Task to complete :: Write out the records that follow with every word intact.

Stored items
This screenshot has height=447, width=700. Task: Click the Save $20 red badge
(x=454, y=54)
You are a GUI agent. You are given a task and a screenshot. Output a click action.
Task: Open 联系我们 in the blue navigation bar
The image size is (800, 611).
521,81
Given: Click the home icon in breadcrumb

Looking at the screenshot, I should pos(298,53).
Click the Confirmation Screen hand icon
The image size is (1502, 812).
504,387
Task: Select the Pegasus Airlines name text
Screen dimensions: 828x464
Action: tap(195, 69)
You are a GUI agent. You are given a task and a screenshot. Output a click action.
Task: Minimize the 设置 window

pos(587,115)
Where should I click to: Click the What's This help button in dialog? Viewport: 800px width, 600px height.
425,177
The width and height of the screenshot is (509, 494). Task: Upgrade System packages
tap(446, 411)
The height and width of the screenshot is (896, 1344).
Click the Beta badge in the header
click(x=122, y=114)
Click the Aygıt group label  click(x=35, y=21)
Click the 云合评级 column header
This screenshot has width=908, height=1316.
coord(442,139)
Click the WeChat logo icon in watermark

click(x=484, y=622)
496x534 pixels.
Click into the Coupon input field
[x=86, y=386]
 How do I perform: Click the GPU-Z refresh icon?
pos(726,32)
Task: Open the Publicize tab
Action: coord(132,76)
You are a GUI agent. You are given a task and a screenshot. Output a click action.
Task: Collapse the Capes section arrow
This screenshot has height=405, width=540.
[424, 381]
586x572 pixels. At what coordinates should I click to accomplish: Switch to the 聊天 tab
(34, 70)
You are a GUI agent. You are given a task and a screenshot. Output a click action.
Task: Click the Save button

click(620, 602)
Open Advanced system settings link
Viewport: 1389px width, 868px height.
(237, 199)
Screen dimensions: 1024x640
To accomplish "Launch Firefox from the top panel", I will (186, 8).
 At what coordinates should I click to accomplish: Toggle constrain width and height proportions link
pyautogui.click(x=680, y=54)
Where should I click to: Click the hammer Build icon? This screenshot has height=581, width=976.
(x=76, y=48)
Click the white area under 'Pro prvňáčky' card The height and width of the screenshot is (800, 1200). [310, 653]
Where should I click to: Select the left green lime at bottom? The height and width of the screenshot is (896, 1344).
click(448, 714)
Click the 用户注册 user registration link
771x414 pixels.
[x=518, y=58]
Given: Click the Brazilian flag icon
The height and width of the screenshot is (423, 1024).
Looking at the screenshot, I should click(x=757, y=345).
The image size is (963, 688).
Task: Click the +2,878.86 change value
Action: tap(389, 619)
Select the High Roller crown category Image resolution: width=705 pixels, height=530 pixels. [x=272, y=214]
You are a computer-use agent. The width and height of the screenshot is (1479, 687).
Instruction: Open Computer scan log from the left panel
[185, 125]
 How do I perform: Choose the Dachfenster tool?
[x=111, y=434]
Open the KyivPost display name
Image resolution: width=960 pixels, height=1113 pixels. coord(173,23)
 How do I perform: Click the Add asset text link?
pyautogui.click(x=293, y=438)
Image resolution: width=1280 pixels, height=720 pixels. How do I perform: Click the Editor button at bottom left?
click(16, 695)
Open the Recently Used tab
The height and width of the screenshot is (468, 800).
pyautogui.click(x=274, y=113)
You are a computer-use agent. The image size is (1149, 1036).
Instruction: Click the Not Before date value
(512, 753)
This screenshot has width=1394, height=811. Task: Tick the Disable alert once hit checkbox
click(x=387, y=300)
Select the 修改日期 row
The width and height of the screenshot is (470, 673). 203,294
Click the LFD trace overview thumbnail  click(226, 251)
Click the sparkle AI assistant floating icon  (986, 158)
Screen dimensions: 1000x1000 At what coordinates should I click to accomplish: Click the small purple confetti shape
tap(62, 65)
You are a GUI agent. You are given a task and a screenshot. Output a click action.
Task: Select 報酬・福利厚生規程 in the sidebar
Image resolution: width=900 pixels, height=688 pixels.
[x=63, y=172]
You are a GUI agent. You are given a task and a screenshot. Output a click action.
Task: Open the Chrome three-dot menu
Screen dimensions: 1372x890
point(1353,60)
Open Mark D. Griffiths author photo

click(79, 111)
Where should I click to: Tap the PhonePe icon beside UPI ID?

Written response ::
This screenshot has height=447, width=700. Task: Click the Save $20 red badge
(x=454, y=54)
You are a GUI agent. You are given a task and a screenshot. Output a click action.
Task: Open 联系我们 in the blue navigation bar
The image size is (800, 611).
521,81
Given: Click the home icon in breadcrumb

Looking at the screenshot, I should pos(298,53).
Click the Confirmation Screen hand icon
The image size is (1502, 812).
504,387
Task: Select the Pegasus Airlines name text
Screen dimensions: 828x464
Action: tap(195, 69)
You are a GUI agent. You are given a task and a screenshot. Output a click action.
Task: Minimize the 设置 window

pos(587,115)
Where should I click to: Click the What's This help button in dialog? Viewport: 800px width, 600px height.
425,177
The width and height of the screenshot is (509, 494). Task: Upgrade System packages
tap(446, 411)
The height and width of the screenshot is (896, 1344).
Click the Beta badge in the header
click(x=122, y=114)
Click the Aygıt group label  click(x=35, y=21)
Click the 云合评级 column header
This screenshot has width=908, height=1316.
coord(442,139)
Click the WeChat logo icon in watermark

click(x=484, y=622)
496x534 pixels.
Click into the Coupon input field
[x=86, y=386]
 How do I perform: Click the GPU-Z refresh icon?
pos(726,32)
Task: Open the Publicize tab
Action: coord(132,76)
You are a GUI agent. You are given a task and a screenshot. Output a click action.
Task: Collapse the Capes section arrow
This screenshot has height=405, width=540.
[424, 381]
586x572 pixels. At what coordinates should I click to accomplish: Switch to the 聊天 tab
(34, 70)
You are a GUI agent. You are given a task and a screenshot. Output a click action.
Task: Click the Save button

click(620, 602)
Open Advanced system settings link
Viewport: 1389px width, 868px height.
(237, 199)
Screen dimensions: 1024x640
To accomplish "Launch Firefox from the top panel", I will (186, 8).
 At what coordinates should I click to accomplish: Toggle constrain width and height proportions link
pyautogui.click(x=680, y=54)
Where should I click to: Click the hammer Build icon? This screenshot has height=581, width=976.
(x=76, y=48)
Click the white area under 'Pro prvňáčky' card The height and width of the screenshot is (800, 1200). [310, 653]
Where should I click to: Select the left green lime at bottom? The height and width of the screenshot is (896, 1344).
click(448, 714)
Click the 用户注册 user registration link
771x414 pixels.
[x=518, y=58]
Given: Click the Brazilian flag icon
The height and width of the screenshot is (423, 1024).
Looking at the screenshot, I should click(x=757, y=345).
The image size is (963, 688).
Task: Click the +2,878.86 change value
Action: tap(389, 619)
Select the High Roller crown category Image resolution: width=705 pixels, height=530 pixels. [x=272, y=214]
You are a computer-use agent. The width and height of the screenshot is (1479, 687).
Instruction: Open Computer scan log from the left panel
[185, 125]
 How do I perform: Choose the Dachfenster tool?
[x=111, y=434]
Open the KyivPost display name
Image resolution: width=960 pixels, height=1113 pixels. coord(173,23)
 How do I perform: Click the Add asset text link?
pyautogui.click(x=293, y=438)
Image resolution: width=1280 pixels, height=720 pixels. How do I perform: Click the Editor button at bottom left?
click(16, 695)
Open the Recently Used tab
The height and width of the screenshot is (468, 800).
pyautogui.click(x=274, y=113)
You are a computer-use agent. The image size is (1149, 1036).
Instruction: Click the Not Before date value
(512, 753)
This screenshot has width=1394, height=811. Task: Tick the Disable alert once hit checkbox
click(x=387, y=300)
Select the 修改日期 row
The width and height of the screenshot is (470, 673). 203,294
Click the LFD trace overview thumbnail  click(226, 251)
Click the sparkle AI assistant floating icon  (986, 158)
Screen dimensions: 1000x1000 At what coordinates should I click to accomplish: Click the small purple confetti shape
tap(62, 65)
You are a GUI agent. You are given a task and a screenshot. Output a click action.
Task: Select 報酬・福利厚生規程 in the sidebar
Image resolution: width=900 pixels, height=688 pixels.
[x=63, y=172]
You are a GUI agent. You are given a task and a screenshot. Output a click action.
Task: Open the Chrome three-dot menu
Screen dimensions: 1372x890
point(1353,60)
Open Mark D. Griffiths author photo

click(79, 111)
Where should I click to: Tap the PhonePe icon beside UPI ID?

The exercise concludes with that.